By on November 6, 2015

Often, when we think about the US economy, we focus on the large multinational corporations that have become household names, from Apple to WalMart, from Google to Bank of America, from Exxon Mobil to CVS.  Such firms employ tens of millions of people, to be sure, and are of course vitally important to the economic health of the nation and world.

These multi-billion-dollar firms, however, all began as small startups.  Each year, according to the US Census, over 400,000 new firms are founded, and about two-thirds of all new job creation comes in small businesses, defined as those with fewer than 500 employees.  Of the approximately 6 million active companies in the US with at least 1 employee, 3.8 million have fewer than five employees, and only 10 thousand (only 0.2% of all active firms!) have more than 1000.  New small firms, whether they remain small (“Mom and Pop” operations) or grow to become the next Microsoft, Forever 21, or Facebook, are thus crucial to the health of the US economy and society.
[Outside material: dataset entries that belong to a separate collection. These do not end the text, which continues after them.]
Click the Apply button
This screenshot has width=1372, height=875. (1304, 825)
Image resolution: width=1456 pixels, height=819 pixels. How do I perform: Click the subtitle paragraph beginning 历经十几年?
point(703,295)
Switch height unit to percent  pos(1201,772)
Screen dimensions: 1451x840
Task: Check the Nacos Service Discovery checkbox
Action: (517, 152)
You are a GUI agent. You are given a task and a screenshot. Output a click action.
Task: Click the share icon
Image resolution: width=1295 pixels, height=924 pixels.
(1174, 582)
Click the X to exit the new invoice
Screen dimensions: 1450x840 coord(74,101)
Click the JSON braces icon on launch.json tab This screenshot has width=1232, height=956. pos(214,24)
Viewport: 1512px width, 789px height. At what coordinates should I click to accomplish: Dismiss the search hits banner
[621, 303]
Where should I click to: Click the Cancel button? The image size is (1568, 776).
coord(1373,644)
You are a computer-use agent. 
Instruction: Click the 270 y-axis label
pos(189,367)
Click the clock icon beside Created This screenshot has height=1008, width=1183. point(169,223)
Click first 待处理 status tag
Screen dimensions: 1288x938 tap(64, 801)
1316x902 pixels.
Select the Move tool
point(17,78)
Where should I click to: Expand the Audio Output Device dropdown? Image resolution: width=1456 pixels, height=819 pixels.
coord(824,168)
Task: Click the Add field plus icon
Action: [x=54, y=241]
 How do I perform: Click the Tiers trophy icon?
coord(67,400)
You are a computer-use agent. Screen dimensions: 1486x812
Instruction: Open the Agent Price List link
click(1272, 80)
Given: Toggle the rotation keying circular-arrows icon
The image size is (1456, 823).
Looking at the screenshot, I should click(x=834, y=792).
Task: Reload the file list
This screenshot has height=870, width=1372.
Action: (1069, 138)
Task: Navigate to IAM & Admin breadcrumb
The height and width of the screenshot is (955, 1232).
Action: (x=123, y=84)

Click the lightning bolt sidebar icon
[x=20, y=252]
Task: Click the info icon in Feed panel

The problem, though is that the majority of these new startups will fail within five years, and three-quarters will go out of business within fifteen years. Why?  Some of these flops are poorly planned from the start, offering products or services customers don’t want, or are established in a location that prevents success.  Most of these failed firms, however, go under because of a lack of money and/or a lack of managerial expertise.  To help such firms to survive and prosper, Bay State College students in MAN 450, Senior Seminar, the capstone course for all of the Bachelor of Science in Management programs, spend their final semester researching and creating strategic plans for local small businesses.  The students are able to apply their knowledge and experience in a hands-on, practical way, helping a local firm grow and thrive, while the business owners get much-needed business insights from the students.  Over the past year, students have worked with a wide variety of local small businesses, including beauty salons/spas, fitness centers, banks, restaurants, software firms, healthcare providers, real estate firms, clothing retailers, educational institutions, construction and engineering firms, transportation startups, and travel agencies.  One entrepreneur summed up the experience of working with our students: “My firm was able to put several of the student’s recommendations to work right away.  Our revenues and total profits have risen dramatically since!”

At Bay State College, we focus on education that makes a difference, both for our students and for our community.